Tuesday, June 4, 2013

Idea-logy




Stretching arms. Stretching legs.  Stretching your imagination.
Penicilin.  The automobile.  Stretch Armstrong – these examples altered the course of humanity toward a more perfect society, but what is the next big idea that will change everything.  Teleportation?  The cure for cancer?  A truly delicious and nutritious chocolate bar?  Those are all fine ideas currently in different stages of development, but the ideas that I’m interested in are the ones that most likely won’t change everyone’s life but could somewhat make a single person’s day a little more interesting.  I made my foray into the arena of big ideas with pizza fries (the merger of pizza sauce and cheese with French fries), and while I wait for the Foodmaster General to give his counter offer to my request of lifetime cinnabons for the rights to pizza fries, I thought I would share my next big ideas here because it has to be cheaper than a patent.

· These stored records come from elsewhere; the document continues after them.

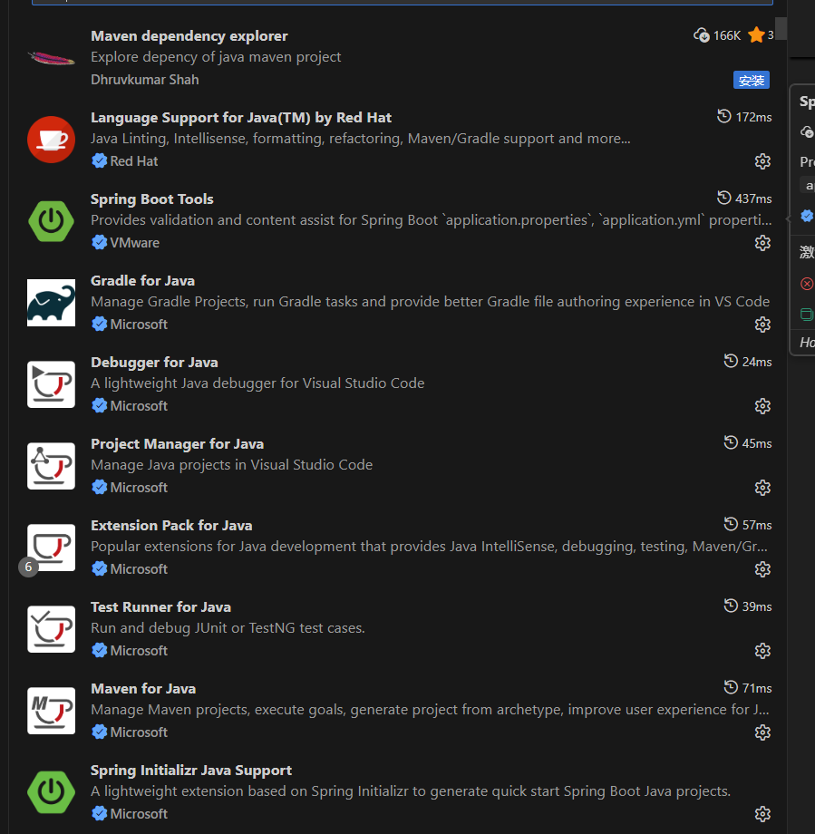This screenshot has width=815, height=834.
Task: Open the Debugger for Java extension entry
Action: [154, 363]
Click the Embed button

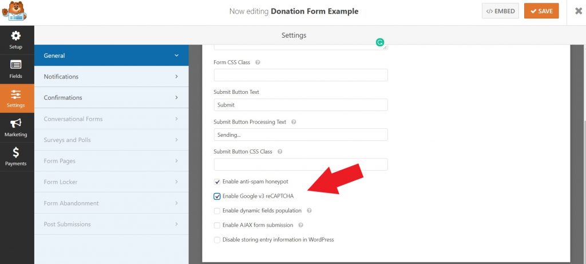click(x=500, y=11)
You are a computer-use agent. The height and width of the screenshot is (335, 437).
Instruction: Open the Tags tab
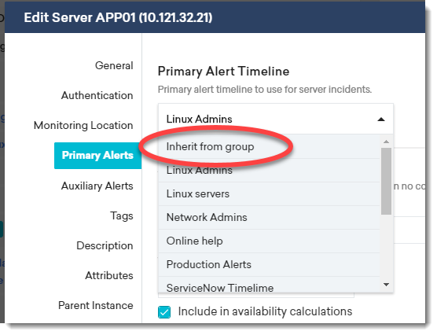point(122,216)
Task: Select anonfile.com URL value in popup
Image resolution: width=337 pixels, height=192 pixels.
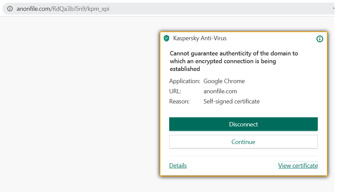Action: coord(220,91)
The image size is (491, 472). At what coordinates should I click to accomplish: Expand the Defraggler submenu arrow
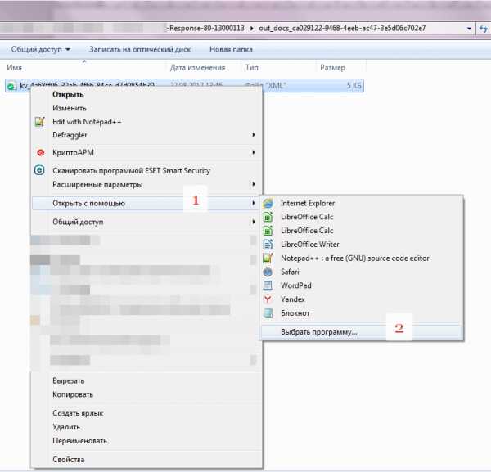click(x=253, y=134)
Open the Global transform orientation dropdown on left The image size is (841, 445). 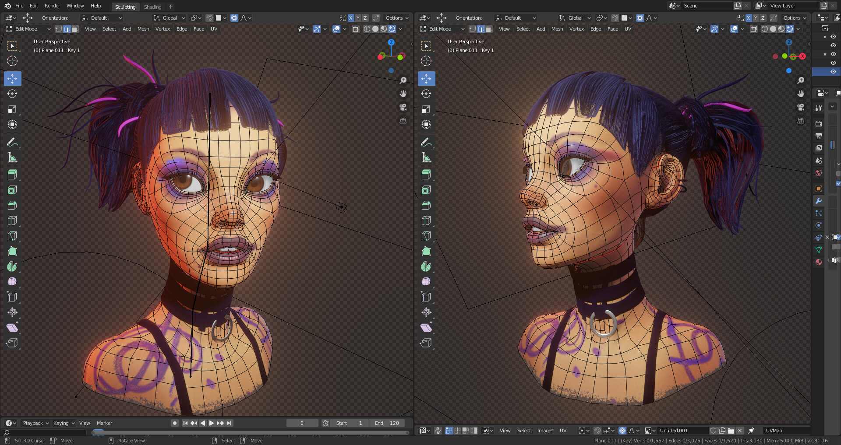(x=170, y=18)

Music Festival in Space….ok I’m settling for the sky

Sure there are as many music festivals these days as there are M. Night Shyamalan critics, but we are stuck in the Paul Revere model of thinking; land and sea.  With the new push of cruise-based festivals (Bruise Cruise, Weezer’s cruise festival, whatever it is Jimmy Buffett is probably doing to ruin the open sea), I want to look past this burgeoning trend to where the sky is quite literally the limit.  The idea: for a modest price (that is really extremely expensive – to keep with the festival model) you and a group of friends or random strangers can rent a hot air balloon for the festival weekend.  Everything else is boilerplate music festival, the expensive food and beer prices, the up-and-coming bands slotted to side stages with scheduling conflicts, the big name headliners, even the porta-potties, except everything is taking place in the heavens.  The bands will set sail in their own balloon to their pre-determined locations in the skyway for all festival-goers to make their way to.  Concession areas will be floating around and even available for delivery services.  I can already envision the headlines and Guinness World Records for highest concert ever put on, and if we’re being honest aren’t we all just chasing after one world record…


No Park Zone 

If green space in the city were an animal it would be as endangered as a baby dinosaur being clubbed to death by a strip mall designer.  Clearly, parks are notoriously slow learners and still haven’t figured out how to evade an oncoming predator (i.e. a bulldozer).  So my idea is to take the decision making process out of the unreliable learning capacity of the parks out of said park’s hands, and into the capable hands, minds, and tires of the increasingly popular food trucks.  Throw some turf on the bed of some open air truck/trailers, put up a few trees, maybe add a swing, and drive that baby around town.  Once we find out way into a feature in a couple hip magazines, and maybe write a few humorous tweets and voila people will be hopping on to picnic, swing, and socialize at any opportunity. Phase 2 would clearly be to put a roller coaster on the back of the truck to trick the people into visiting the truck park by tempting death by hurtling hundreds of feet into the air at toupee-losing speeds.
This was the first google image for the search "sad park."



Hologram-mys

Music spectacles have been at the forefront of using holograms to zombiefy deceased artists to great acclaim.  But why stop with one-time concert appearances or messages in the Star Wars franchise? Celebrities should be hocking their holograms like peanuts at a ballgame.  The idea here is to sell customers an allotment of time with one’s life-like hologram to spend time however the purchaser sees fit.  Shooting the breeze with Bill Murray’s hologram at happy hour in your local watering hole: $125 (ed note – for this I would pay a minimum of $100,000).  Taking Scarlett Johanssen out for   paella and salsa dancing: $315 (ed note – I’m not sure how to dance with air, but you’ll figure it out). Putting off loneliness for a few hours by pretending to be friends with refracted light beams – priceless (ed note – this is a sad business model, but depression is big money in this country just ask a pharmaceutical representative).


Date Night

Dating websites are big money and have been stratifying their membership to result in more homogenous matches than ever.  This hyper-specific data trend has hit the big-time with sites like farmersonly.com, blackpeoplemeet.com, and tocatchapredator.com.  These sites are great at finding matches for people in search of very one dimensional mates, “I only  want to date farmers,” “I only want to date Christians,” and “How often should I be updating my itunes version” are typical conversation points seen on dating site message boards.  The problem is most people build their dream girl or guy to include more than one main attribute. I believe we can make these sites even more specific to the point where there are no surprises or anything to learn from getting to know a person. Brunette-dancers-who-love-MikeMyers-movies-but-didn’t-care-for-Wayne’sWorld-and-are-small-enough-to-fit-in-the-trunk-of-a-HondaCivic-without-any-complaints.com would be an example of a site that a serial killer would most likely pay a premium monthly fee to browse.  And as the old business saying goes, once you have one customer, some more might possibly maybe follow.